The attacker has hid this malware inside a tool that is commonly used by employees called Putty.
Risk/Impact
Reverse shells are incredibly dangerous as they allow an attacker to run commands directly on a victim’s machine.
Next Steps
Communication should be sent out to all employees to avoid using the Putty application until we understand the scope of this infection.
-
Block DNS queries for the domain bonus2.corporatebonusapplication[.]local
-
Investigate the following data sources for signs of connections to the domain
bonus2.corporatebonusapplication[.]local:
- DNS Logs
- Zeek Logs
- HTTP Proxy Logs
-
Check firewall logs for connections made over TCP port
8443 -
Query hosts for the file hashes:
- MD5: 334A10500FEB0F3444BF2E86AB2E76DA
- SHA1: C6A97B63FBD970984B95AE79A2B2AEF5749EE463
- SHA256:0C82E654C09C8FD9FDF4899718EFA37670974C9EEC5A8FC18A167F93CEA6EE83
Static Analysis
Initial static analysis did not clearly reveal the intent of the malware because it was embedded along with the legitimate executable of Putty.exe. This made it difficult to determine what strings/API calls belonged to the malware vs the actual components of putty.exe.
| API Calls | Strings Analysis |
|---|---|
|
|
The following is a list of API calls that raised suspicion but with Putty being a tool designed to establish connections, it was difficult to find things that were out of place.
| GetForegroundWindow | Retrieves a handle to the foreground window (the window with which the user is currently working). The system assigns a slightly higher priority to the thread that creates the foreground window than it does to other threads. |
| AddDllDirectory | Adds a directory to the process DLL search path. |
| RegDeleteValue | Removes a named value from the specified registry key. Note that value names are not case sensitive. |
| ShellExecute | Performs an operation on a specified file. |
| send | The send function sends data on a connected socket. |
| recv | The send function receives data on a connected socket. |
| bind | The bind function associates a local address with a socket. |
In the strings analysis, a URL (www.chiark.greenend[.]org.uk/~sgtatham/putty/) was uncovered but it was later terminated to be a link to the homepage of the legitimate Putty.exe
|
|
Dynamic Analysis
Running the malware proved to be more useful as there were clear differences between the intended functionality of Putty vs the malicious code living along side of it.
Look at a process tree, as the Putty executable starts running it spawns a powershell process
To learn what the powershell process is doing, I filtered on parent PID = 296.
The first record in ProcMon shows that the process started as a result of a obfuscated powerhsell script.
The script had instructions that indicated that the encoded command was base64 that had been gzipped.

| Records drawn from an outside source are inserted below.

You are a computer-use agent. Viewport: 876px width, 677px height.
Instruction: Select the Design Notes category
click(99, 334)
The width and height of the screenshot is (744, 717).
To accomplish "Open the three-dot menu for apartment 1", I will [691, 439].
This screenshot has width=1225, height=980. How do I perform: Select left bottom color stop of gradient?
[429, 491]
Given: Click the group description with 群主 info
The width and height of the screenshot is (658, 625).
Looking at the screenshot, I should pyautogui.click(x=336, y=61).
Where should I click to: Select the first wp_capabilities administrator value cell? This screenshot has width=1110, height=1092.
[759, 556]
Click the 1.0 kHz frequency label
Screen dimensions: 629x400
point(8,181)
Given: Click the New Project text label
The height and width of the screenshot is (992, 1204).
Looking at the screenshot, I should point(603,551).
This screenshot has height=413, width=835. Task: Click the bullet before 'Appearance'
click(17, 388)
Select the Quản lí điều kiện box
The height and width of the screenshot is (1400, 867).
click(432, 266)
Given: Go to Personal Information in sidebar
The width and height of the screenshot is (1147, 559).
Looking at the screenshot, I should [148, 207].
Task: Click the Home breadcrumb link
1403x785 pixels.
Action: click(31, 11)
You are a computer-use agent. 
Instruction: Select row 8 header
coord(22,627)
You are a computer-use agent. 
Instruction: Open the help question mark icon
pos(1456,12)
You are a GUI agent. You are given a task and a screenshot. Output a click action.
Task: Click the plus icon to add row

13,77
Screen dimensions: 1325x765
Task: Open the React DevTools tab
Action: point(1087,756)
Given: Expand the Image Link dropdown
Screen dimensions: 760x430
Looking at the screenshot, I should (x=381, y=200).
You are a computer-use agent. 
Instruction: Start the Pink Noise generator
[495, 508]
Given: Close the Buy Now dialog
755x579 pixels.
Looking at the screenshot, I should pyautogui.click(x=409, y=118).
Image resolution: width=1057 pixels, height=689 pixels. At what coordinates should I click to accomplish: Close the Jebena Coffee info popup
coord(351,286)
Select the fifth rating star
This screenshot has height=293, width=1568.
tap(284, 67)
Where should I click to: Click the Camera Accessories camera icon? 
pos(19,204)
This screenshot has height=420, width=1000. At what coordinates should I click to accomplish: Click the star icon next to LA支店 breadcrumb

Using Cyberchef, decoding this string revealed more information about purpose of the script.
The powershell appeared to give the malware author the ability to choose if they wanted to use a reverse or bind shell and if they connection required SSL. If a reverse shell was selected the script would reach out to bonus2.corporatebonusapplication[.]local over port 8443 to establish a connection.
In our sample, the attacker chose to use a reverse shell and SSL.
From a network side, we see the script reach out to resolve the bonus2.corporatebonusapplication domain and then reach out to establish an SSL connection over port 8443.
To catch the reverse connection, I started netcat up on the Remnux box to listen over port 8443 but because there was not a certificate setup for that conenction, the SSL handshake would never be completed.
Theory Validation
To test the theory that the Powershell script could be ran in different configurations I made some modifications to the execution statement to not use SSL and to create a bind shell.
I then ran the script manually from within Powershell and noticed that there was a new port listening over 8443 as would be expected from a bind shell.
The last step was to connect to that port from the Remnux box using netcat. Once connected, I had a shell on the victim box can could run commands successfully.